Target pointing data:
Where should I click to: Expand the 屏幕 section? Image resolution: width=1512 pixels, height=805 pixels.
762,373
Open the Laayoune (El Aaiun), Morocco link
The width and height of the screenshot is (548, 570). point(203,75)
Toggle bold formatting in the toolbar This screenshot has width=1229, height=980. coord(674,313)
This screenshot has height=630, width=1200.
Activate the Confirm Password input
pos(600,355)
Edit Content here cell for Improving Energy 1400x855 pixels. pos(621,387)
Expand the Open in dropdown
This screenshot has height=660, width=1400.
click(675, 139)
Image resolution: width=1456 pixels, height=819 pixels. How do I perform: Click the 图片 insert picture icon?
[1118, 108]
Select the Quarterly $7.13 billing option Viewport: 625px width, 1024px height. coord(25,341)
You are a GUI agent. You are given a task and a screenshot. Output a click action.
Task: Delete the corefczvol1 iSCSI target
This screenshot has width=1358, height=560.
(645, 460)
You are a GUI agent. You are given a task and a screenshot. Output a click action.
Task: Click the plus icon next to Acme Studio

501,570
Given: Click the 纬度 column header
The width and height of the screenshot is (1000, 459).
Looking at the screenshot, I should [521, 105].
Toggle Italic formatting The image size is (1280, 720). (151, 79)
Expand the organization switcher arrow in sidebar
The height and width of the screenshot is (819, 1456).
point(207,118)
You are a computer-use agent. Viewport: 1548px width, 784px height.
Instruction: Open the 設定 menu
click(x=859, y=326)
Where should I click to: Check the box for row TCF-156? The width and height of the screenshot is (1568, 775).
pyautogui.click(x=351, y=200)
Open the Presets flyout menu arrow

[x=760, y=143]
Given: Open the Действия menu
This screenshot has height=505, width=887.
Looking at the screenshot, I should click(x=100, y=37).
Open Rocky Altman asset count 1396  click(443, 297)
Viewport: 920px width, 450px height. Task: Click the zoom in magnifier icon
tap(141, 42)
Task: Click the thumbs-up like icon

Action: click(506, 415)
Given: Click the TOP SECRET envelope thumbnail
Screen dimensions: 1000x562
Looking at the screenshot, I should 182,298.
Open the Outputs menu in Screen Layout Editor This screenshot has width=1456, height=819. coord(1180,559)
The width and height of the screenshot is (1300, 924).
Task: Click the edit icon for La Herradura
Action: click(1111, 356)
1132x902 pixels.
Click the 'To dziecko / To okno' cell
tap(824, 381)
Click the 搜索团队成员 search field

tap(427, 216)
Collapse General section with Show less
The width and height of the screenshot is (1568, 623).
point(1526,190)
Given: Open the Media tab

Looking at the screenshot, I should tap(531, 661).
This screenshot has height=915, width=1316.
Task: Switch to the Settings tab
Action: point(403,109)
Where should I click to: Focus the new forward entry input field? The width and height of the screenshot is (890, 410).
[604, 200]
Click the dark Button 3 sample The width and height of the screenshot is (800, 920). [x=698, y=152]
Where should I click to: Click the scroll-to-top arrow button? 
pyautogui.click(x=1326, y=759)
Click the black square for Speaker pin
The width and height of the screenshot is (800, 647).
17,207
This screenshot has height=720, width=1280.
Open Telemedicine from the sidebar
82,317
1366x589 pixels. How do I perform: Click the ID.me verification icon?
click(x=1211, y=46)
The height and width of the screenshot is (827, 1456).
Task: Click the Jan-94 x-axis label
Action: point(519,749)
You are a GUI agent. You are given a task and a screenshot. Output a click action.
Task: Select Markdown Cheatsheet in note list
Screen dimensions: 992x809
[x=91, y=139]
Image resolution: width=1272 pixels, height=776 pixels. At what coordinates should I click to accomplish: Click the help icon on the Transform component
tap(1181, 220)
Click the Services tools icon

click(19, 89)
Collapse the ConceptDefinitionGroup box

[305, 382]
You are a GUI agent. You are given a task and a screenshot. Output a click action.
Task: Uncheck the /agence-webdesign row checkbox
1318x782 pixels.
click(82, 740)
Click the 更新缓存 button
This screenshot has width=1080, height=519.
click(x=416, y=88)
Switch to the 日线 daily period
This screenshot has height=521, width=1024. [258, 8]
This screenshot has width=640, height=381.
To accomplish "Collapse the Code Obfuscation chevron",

INSTRUCTIONS FOR THE TASK:
Count the lines of the records above that contain the string "perform". Reply with the number alone.

RESULT:
2